INSTRUCTIONS FOR THE TASK. Using the records below, copy out exactly the line that contains "This screenshot has width=1024, height=768." and every line that follows it, up to and including the last, and no others.

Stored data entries

··········

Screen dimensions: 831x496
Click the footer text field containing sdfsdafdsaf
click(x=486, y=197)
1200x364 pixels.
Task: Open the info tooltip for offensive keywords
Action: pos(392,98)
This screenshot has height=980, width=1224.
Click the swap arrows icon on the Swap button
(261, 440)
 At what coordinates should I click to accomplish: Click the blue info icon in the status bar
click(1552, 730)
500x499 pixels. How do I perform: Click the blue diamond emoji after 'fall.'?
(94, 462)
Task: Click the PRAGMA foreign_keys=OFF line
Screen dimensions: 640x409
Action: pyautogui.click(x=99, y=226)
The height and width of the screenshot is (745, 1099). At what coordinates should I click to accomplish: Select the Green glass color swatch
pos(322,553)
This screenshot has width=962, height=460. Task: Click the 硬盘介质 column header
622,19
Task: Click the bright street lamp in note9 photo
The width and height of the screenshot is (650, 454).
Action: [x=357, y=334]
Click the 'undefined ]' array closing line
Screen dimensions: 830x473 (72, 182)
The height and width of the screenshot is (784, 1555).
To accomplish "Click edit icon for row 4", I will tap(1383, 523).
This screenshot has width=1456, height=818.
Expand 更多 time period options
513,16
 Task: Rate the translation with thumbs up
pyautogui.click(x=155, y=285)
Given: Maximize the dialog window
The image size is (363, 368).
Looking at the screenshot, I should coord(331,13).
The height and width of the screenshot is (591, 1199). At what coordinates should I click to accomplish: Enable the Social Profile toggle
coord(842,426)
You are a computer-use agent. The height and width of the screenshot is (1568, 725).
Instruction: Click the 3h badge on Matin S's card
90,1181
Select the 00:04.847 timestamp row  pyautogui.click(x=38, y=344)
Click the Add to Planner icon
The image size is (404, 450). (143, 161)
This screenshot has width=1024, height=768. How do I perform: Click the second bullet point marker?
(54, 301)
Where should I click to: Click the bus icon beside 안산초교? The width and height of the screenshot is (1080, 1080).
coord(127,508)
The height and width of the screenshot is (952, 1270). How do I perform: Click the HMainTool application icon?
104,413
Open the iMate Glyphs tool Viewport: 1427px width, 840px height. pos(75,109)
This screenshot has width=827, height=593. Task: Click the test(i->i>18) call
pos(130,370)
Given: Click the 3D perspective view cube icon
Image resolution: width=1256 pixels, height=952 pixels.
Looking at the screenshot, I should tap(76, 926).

··········

ANSWER BOX.
This screenshot has width=1024, height=768. How do I perform: Click the second bullet point marker?
(54, 301)
Where should I click to: Click the bus icon beside 안산초교? The width and height of the screenshot is (1080, 1080).
coord(127,508)
The height and width of the screenshot is (952, 1270). How do I perform: Click the HMainTool application icon?
104,413
Open the iMate Glyphs tool Viewport: 1427px width, 840px height. pos(75,109)
This screenshot has width=827, height=593. Task: Click the test(i->i>18) call
pos(130,370)
Given: Click the 3D perspective view cube icon
Image resolution: width=1256 pixels, height=952 pixels.
Looking at the screenshot, I should tap(76, 926).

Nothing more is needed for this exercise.